More financial scandals!

There were two articles in today’s Chicago Tribune: “Wrongdoers must pay price” by Phil Rosenthal and “Peregrine, MF Global raise oversight questions” by Ameet Sachdev and Peter Frost.  The both raise questions about regulations.  Industry funded  regulators (watchdogs) are involved in many of the financial scandals.  I wonder if industry funded organizations were intended to reduce government regulations? 
Rosenthal’s column is clearer in defining the issues.  He quotes Rep.
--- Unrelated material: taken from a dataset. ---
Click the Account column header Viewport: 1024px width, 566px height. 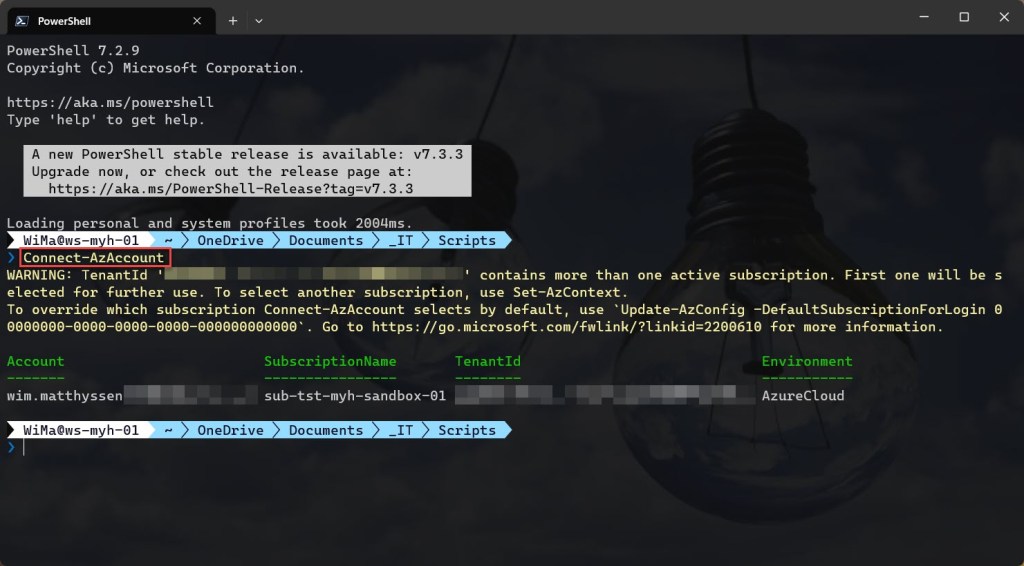[x=35, y=361]
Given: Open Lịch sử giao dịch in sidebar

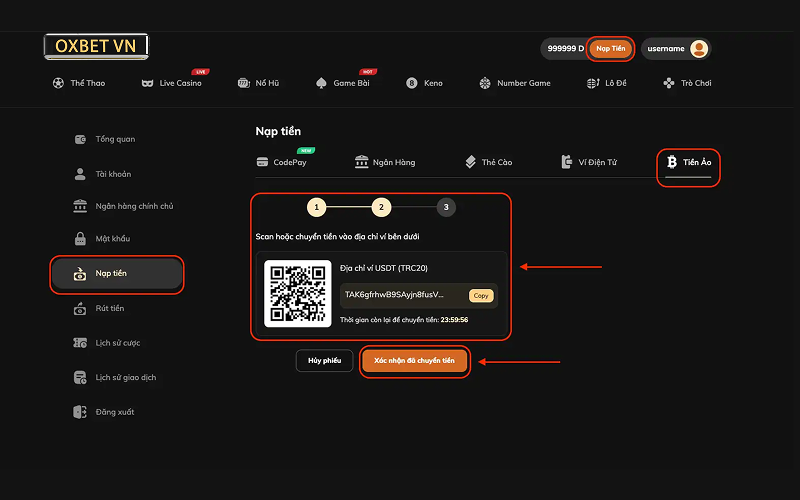Looking at the screenshot, I should pos(124,378).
Brad Miller, D-NC a member  of the House Committee on Financial Services.  “What is disturbing is just how pervasive cheating and fraud have become.  It appears to be part of the culture of the industry.” Rosenthal continues “It all bleeds together after MF Global’s vaporized assets, bankers’ rigging of the London Interbank Offered Rate (or Libor), dicey bets by JP Morgan Chase traders and the subprime-mortgage mess.  It’s a wound that won’t heal. until it’s treated.”
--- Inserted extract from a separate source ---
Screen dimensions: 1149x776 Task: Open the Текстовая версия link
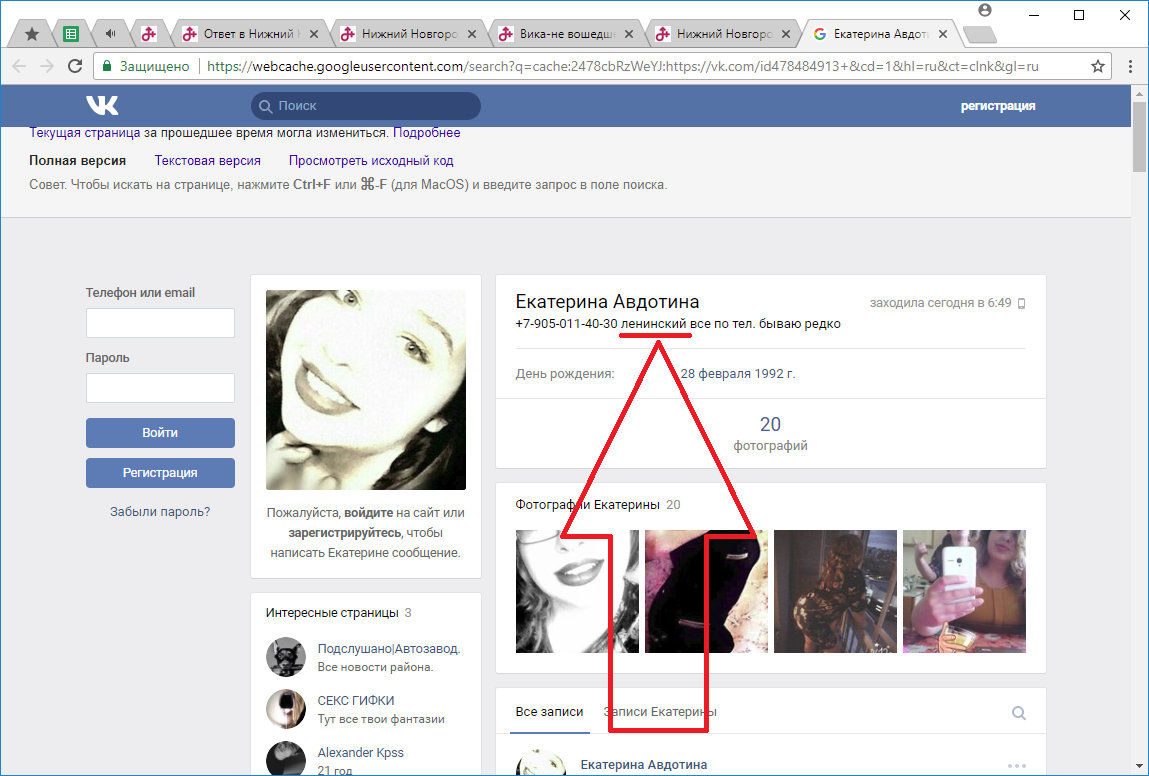point(207,160)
Quoting Miller, the article continues “We now have heard so much that cannot be excused…”.  “there has been strong evidence of pervasive fraud in the conduct that led up to the financial crisis…”
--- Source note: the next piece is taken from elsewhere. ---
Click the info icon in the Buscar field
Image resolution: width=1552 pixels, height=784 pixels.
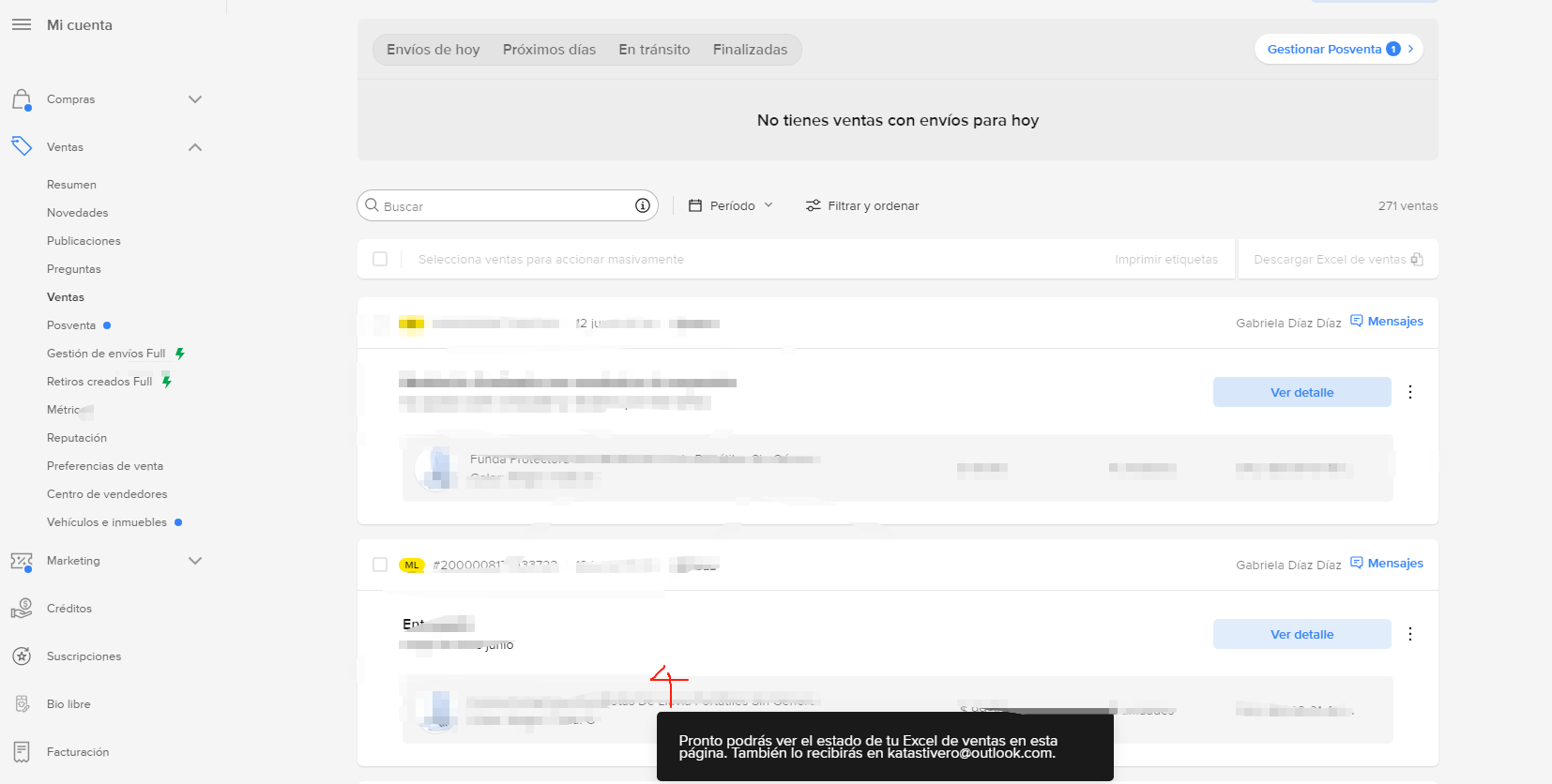(643, 205)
Rosenthal the cites results os survey of financial workers that indicate a significant portion believe that “…corrupt behavior could fuel success in business…”.
He quotes Francine McKenna, a Chicago expert on the accounting and auditing: “… the financial crisis was like the tide going out.  A lot of buried problems were exposed.” (Think Madoff).  McKenna asks if these are instances we know of “…think about all the other things they have been telling us…””We are seeing systematic abuse.”
“McKenna thinks things might change  ‘if the persecutors were seriously dealing a blow to individuals, not to companies…”
We read that the Europeans are in the condition they are in because they do not have the centralized institutions we have.  Does that indicate that we would be in better financial shape if our institutions were not governed by their industry?
These articles raise many questions that deserve serious consideration.